The training in Pennsylvania was progressing, and in our department the duties began disappearing roughly around the time I’d returned from Orlando. The ever-possessive barge sailors, depending on their general life outlook, either fretted or gloated that the noobs “weren’t doing things right.” And still the belief existed that if the noobs fucked up enough, particularly if it was on a major customer and there was a big financial bleed, Ginormocorp would realize the error of its ways and rescind the layoff. Even as the barge began to upend and the sailors had to scramble to find handholds, it still bobbed on the River Denial.
Others, though, realized the core truth that had always existed–that Ginormocorp couldn’t care less. What it would be paying out to us in severance and retention bonuses was the proverbial drop in the bucket. It had bought Countrycorp and hoped it would be profitable, but would have no problem getting rid of it if it got to be too big of a burden. Welcome to corporate America, enjoy your stay.

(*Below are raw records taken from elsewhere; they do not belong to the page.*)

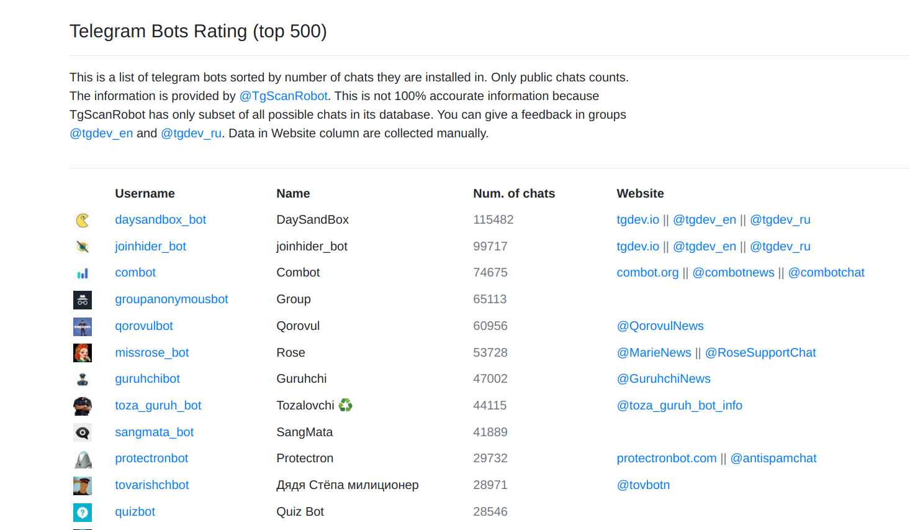Open the protectronbot.com website link
The height and width of the screenshot is (530, 910).
[x=666, y=458]
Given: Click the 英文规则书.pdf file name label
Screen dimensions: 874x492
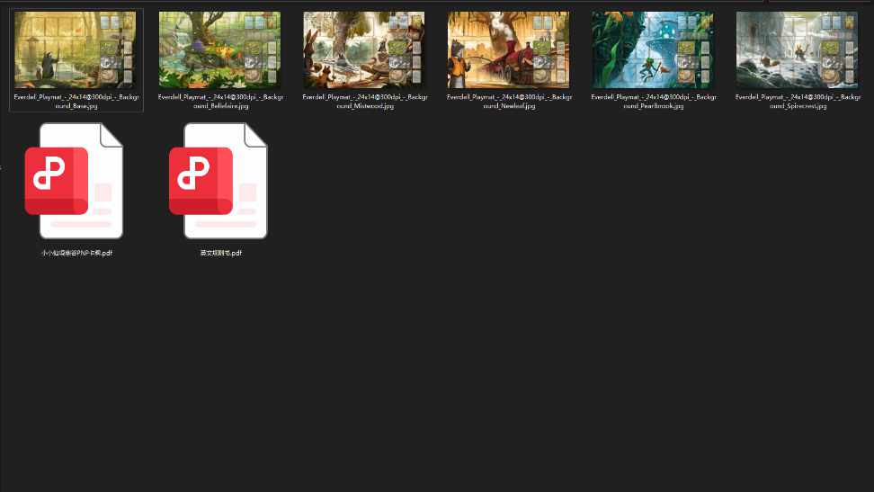Looking at the screenshot, I should click(x=220, y=254).
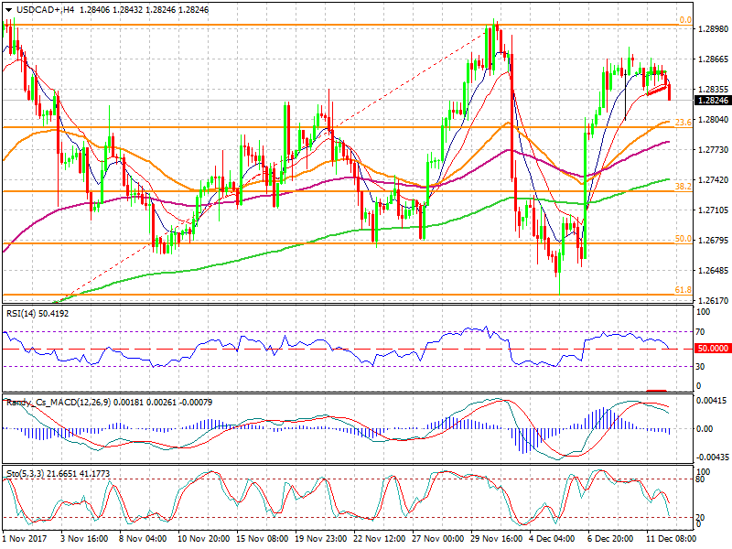
Task: Click the 1.28980 value on price scale
Action: click(714, 29)
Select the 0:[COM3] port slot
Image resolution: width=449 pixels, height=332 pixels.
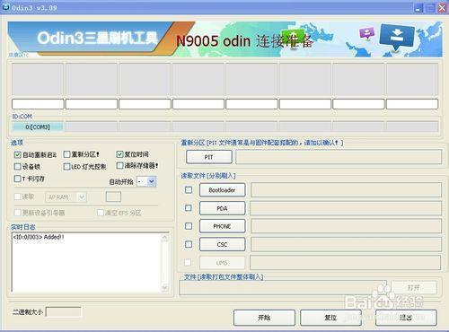coord(38,127)
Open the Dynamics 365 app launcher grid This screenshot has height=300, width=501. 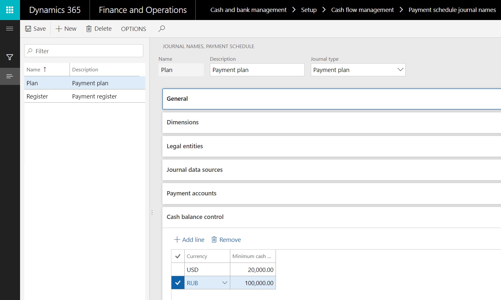10,10
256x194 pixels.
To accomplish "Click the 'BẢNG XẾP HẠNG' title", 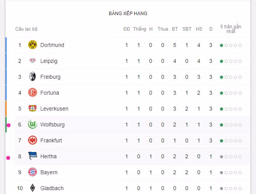I will [128, 14].
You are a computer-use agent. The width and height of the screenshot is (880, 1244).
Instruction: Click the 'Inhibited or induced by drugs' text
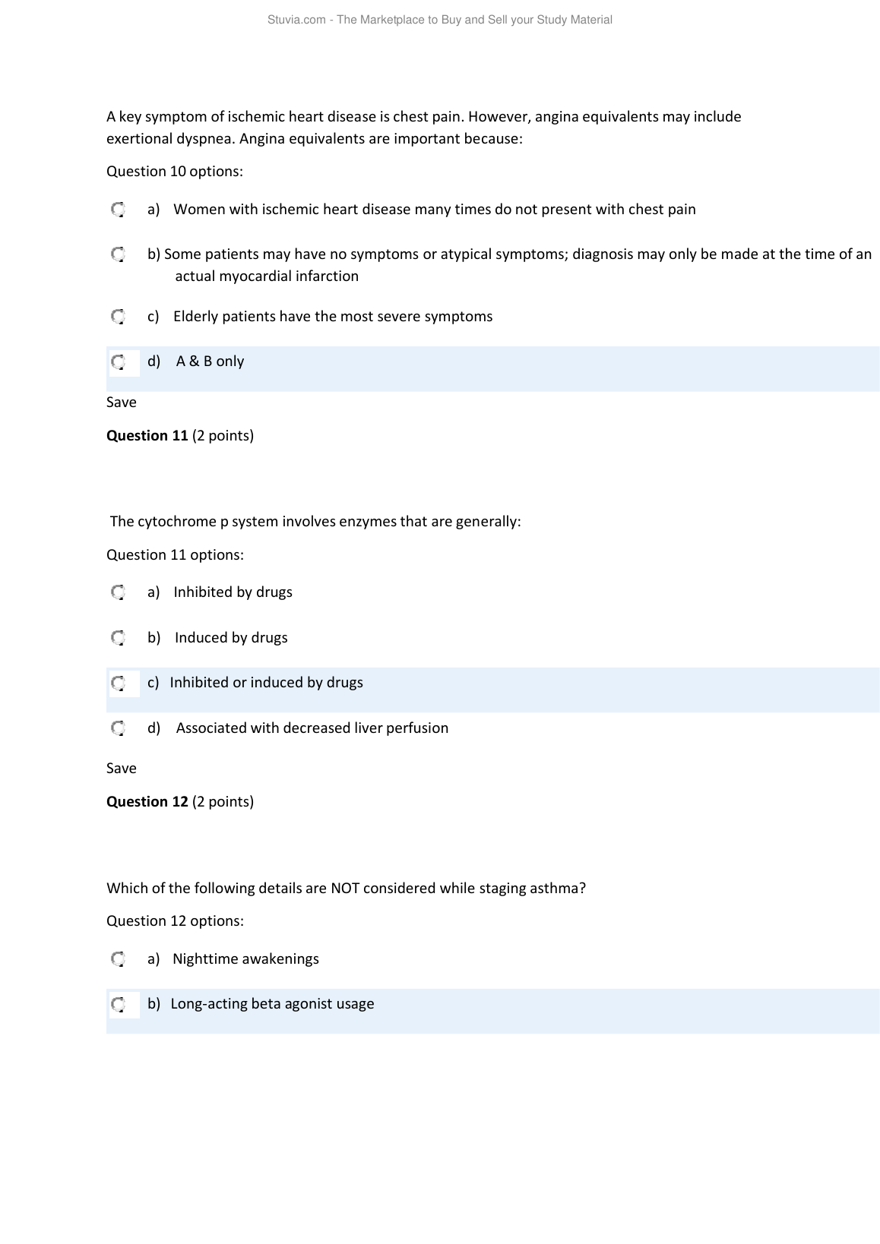click(x=266, y=683)
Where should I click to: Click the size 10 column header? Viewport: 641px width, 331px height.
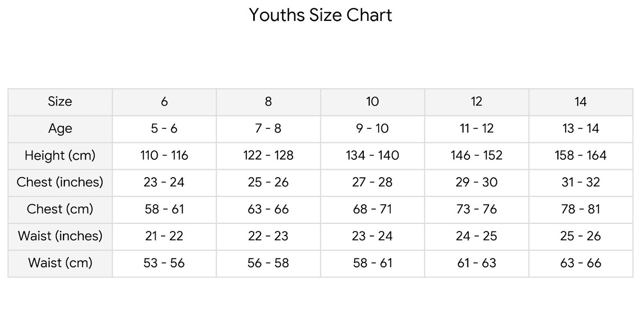coord(372,101)
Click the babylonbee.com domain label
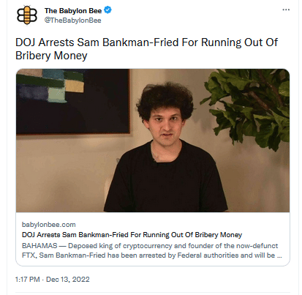This screenshot has width=302, height=295. pyautogui.click(x=49, y=225)
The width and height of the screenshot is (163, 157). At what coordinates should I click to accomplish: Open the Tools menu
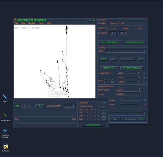(x=41, y=23)
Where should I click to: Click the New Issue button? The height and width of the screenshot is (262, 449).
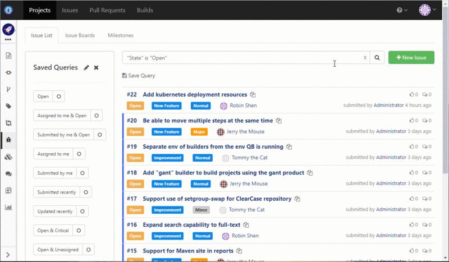coord(411,58)
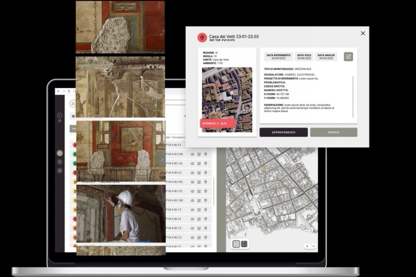Zoom in on the map with the plus button

click(x=307, y=246)
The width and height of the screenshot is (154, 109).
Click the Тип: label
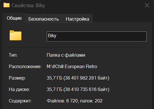(x=13, y=55)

My last day at Ginormocorp was surprisingly bittersweet for me. Fourteen years is a long time to be anyplace these days, and as I walked through the building to say goodbye to people, not only did holy shit, this is really happening hit me again, but also wow, I know a lot of people here. There were hugs and a lot of laughs, but something else came through–apprehension. Younger people confided that they’d begun job searches, while older ones were looking harder at retirement. Since the dowdy old building was now surrounded by sleek and trendy loft apartments, rumors were rampant that Ginormocorp would eventually want to get a piece of the sweet Richmond real estate boom and sell. With the reduced personnel, rent would be a lot cheaper out in the suburbs anyway.
I had come in the previous Saturday to clean out my cube so I wouldn’t have to walk out the door loaded down with stuff. When the time came, I put on my Ray Bans and called “Goodbye, (department name)!”
“Goodbye, Mandalay, we’ll miss you!” a few called back.
It was all I could do to walk sedately next to my manager to the front door, where I handed over my Badge of Servitude™, exchanged a hug, and left.
I saved the screams of glee and the middle finger towards the building for when I was safely in my car.
At long last–freedom.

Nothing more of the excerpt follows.